- HUTRI72 – Sudah Merdeka dan masih gini – gini aja
Sudah tujuh puluh dua tahun Indonesia merdeka dan kita masih gini – gini aja. Diusia yang tidak lagi muda seharusnya Indonesia sudah menjadi bangsa yang dewasa. Bangsa yang bisa menjadi teladan untuk semua. seharusnya.
Setiap tanggal 17 Agustus kita memperingati dan merayakan hari kemerdekaan. Kemerdekaan yang para leluhur dan pahlawan kita perjuangkan. Kemerdekaan yang selalu kita bangga – banggakan dan kadang ada saja sebagian dari kita yang mengejek tetangga sebelah karena memperolehnya melalui pemberian.
Setiap tanggal 17 Agustus kita berbenah diri. Akan kita suarakan itu kerja bakti. Semua warga akan gotong royong mempercantik lingkungan yang mereka tinggali. Bendera merah putih berkibar disetiap rumah tak lupa ornamen – ornamen penghias yang membuatnya semakin meriah.
Di Jalan Suryotomo dan Jalan Ibu Ruswo, Yogyakarta. Pedagang bendera kebanjiran order. Bendera yang dijual dari harga lima ribu sampai lima puluh ribu laris diburu. Tak hanya di Yogyakarta, Kapolda Kalimantan tengah merencanakan pengibaran satu juta bendara di hari ulang tahun Indonesia ke tujuh puluh dua ini. Begitupun dengan tempat lain di Indonesia. semua berlomba – lomba menghias daerahnya. Dari desa ke kota, dari gang – gang sempit hingga ke real estate. Dari ruko pinggir jalan hingga ke area perkantoran turut serta mengibarkankan bendera kemenangan.
Tak hanya berbenah dan mempercantik diri saja. Kita juga disibukan dengan acara – acara perlombaan. Entah sebagai peserta atau panitia karang taruna.
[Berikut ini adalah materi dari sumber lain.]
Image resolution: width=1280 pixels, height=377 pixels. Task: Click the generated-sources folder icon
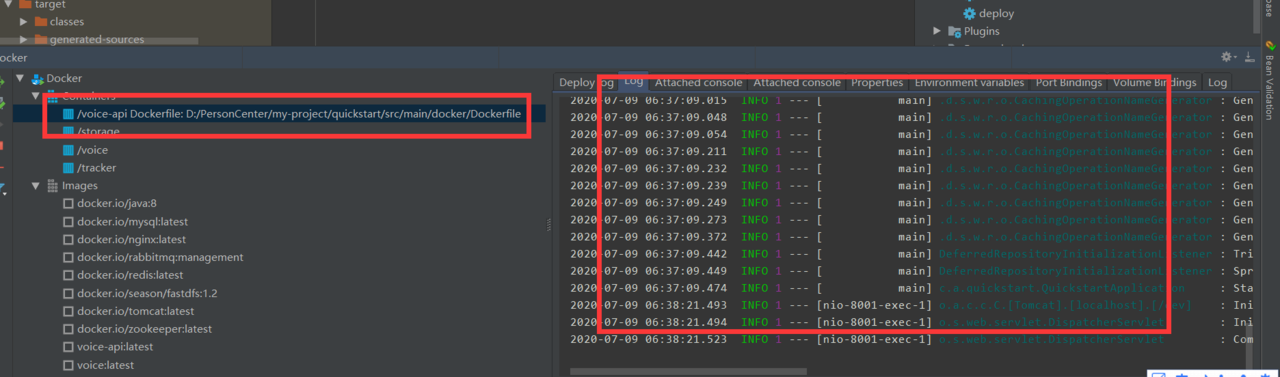[x=41, y=40]
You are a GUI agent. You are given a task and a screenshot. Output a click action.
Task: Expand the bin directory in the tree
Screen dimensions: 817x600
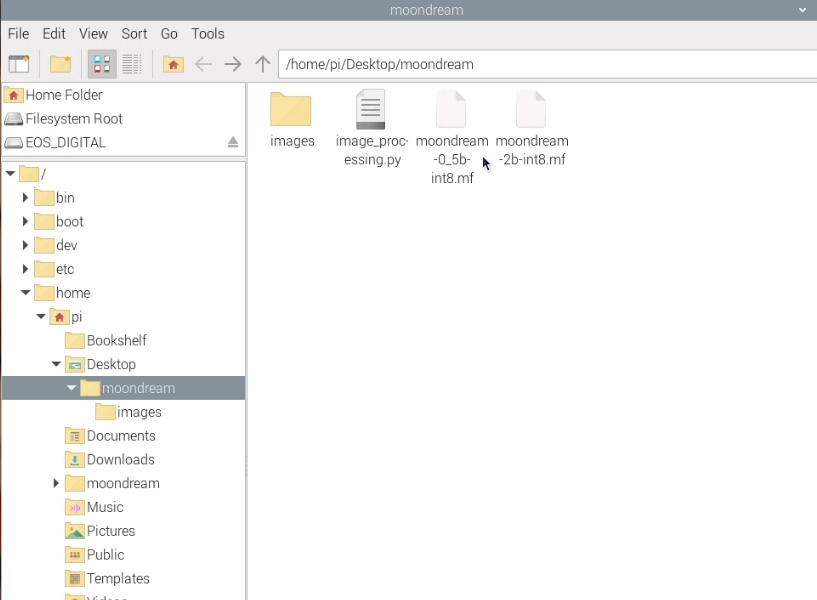(x=26, y=197)
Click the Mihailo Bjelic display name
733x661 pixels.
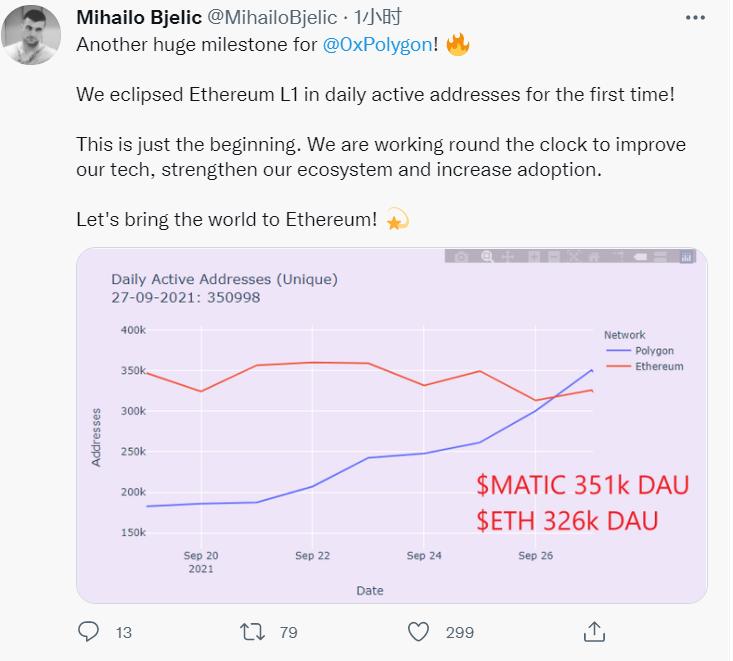(x=141, y=18)
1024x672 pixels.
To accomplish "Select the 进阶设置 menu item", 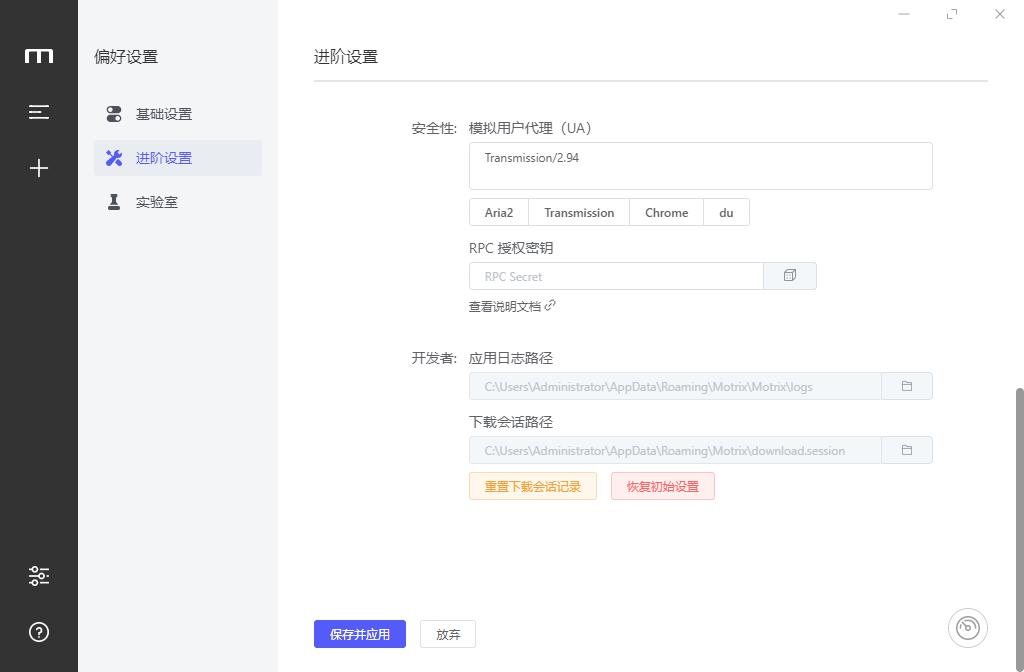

Baik di rumah atau di kantor. Kita dilibatkan dalam perlombaan – perlombaan yang bertujuan untuk memupuk tali persaudaraan. Perlombaan yang melibatkan kerja sama, gotong royong yang menjadi ciri khas indonesia. perlombaan yang siapapun bisa ikut serta. Tak ada aku, kamu, dia, kita atau mereka. Yang ada hanya satu. Indonesia.
Perlombaan – perlombaan yang diadakan pun unik dan berbeda – beda di tiap – tiap daerah. Petani yang berburu tikus di Ngawi atau lomba senam maumere di Gowa. Tempat – tempat hiburan dan pusat perbelanjaanpun kompak mengadakan perlombaan atau diskon gede – gedean. Kemerdekaan ini harus dirayakan dengan meriah, dengan suka cita. Karena kita sudah merdeka dan tak lagi terjajah.
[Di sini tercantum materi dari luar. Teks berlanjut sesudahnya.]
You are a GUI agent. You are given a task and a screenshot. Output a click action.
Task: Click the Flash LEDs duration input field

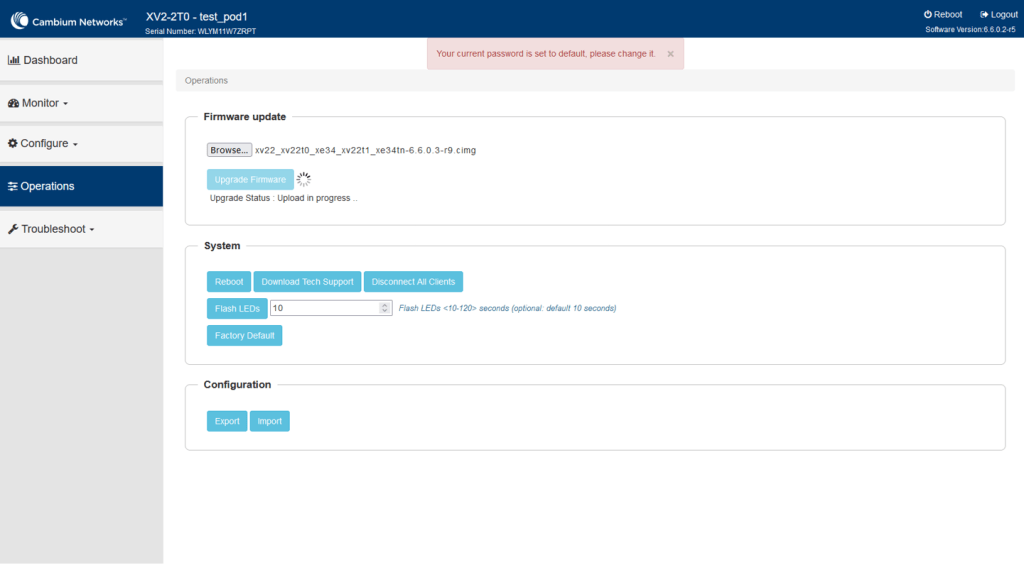point(325,308)
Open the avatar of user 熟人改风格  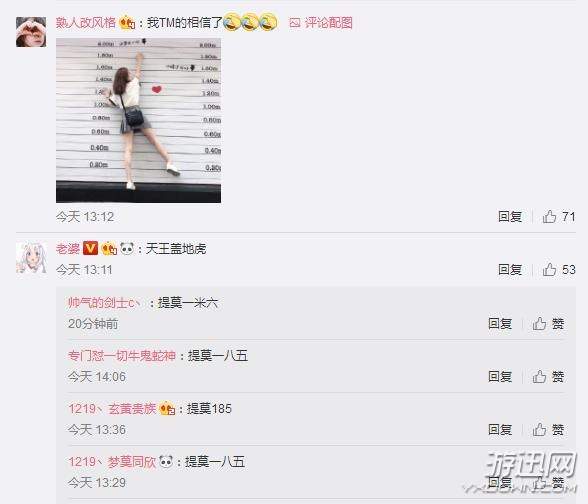tap(31, 32)
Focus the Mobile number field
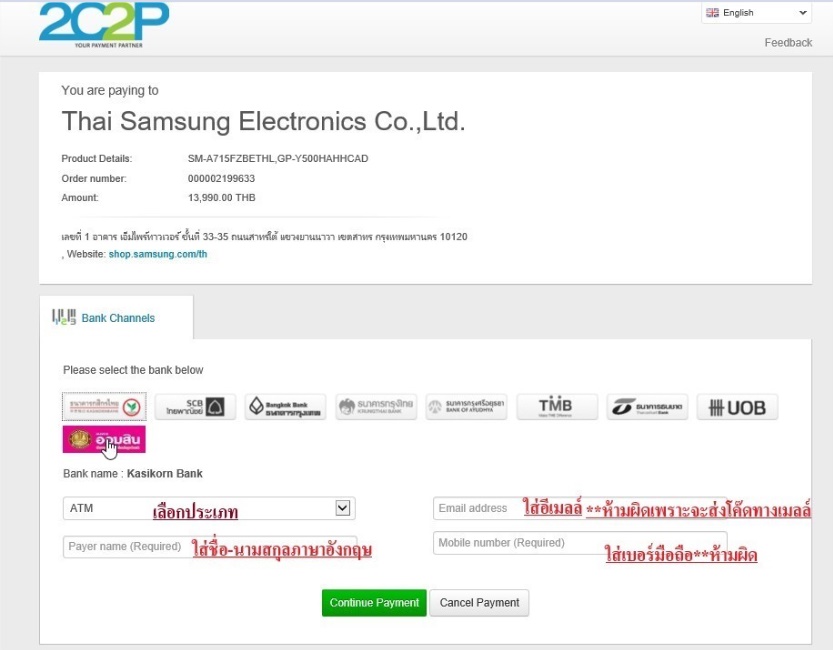 tap(580, 543)

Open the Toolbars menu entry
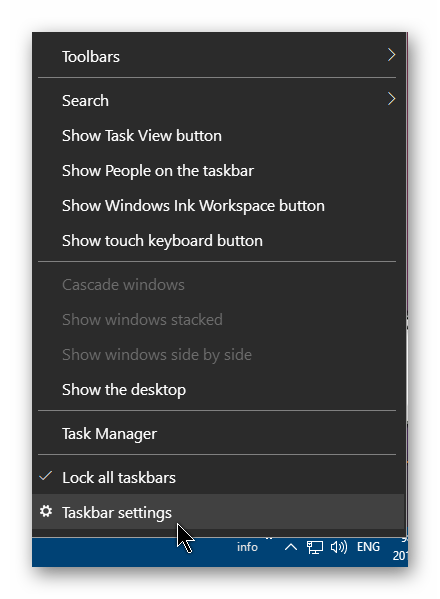tap(218, 57)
Di tengah gegap gempita dalam merayakan kemerdekaan, timbul satu pertanyaan dalam hati ini “Benarkah kita sudah merdeka?” sudah tujuh puluh dua tahun kita merayakannya. Tentu saja sudah. Tak ada lagi Belanda atau Jepang membawa senjata. Tak ada lagi Tentara – tentara asing melakukan sweeping berkeliling desa – desa dan kota – kota.
Namun tetap saja ada keresahan di dalam hati ini. Sekali lagi, timbul pertanyaan seolah ingin memperjelas. Merdeka kah kita? Setelah hari kemerdekaan ini, masihkah kita dapat tertawa? Masihkah kah kita sama – sama bergembira. Yang tua dan yang muda, yang miskin dan yang kaya, yang hitam dan yang putih, yang dekil dan yang rapih, yang seagama dan yang berbeda. Masihkah?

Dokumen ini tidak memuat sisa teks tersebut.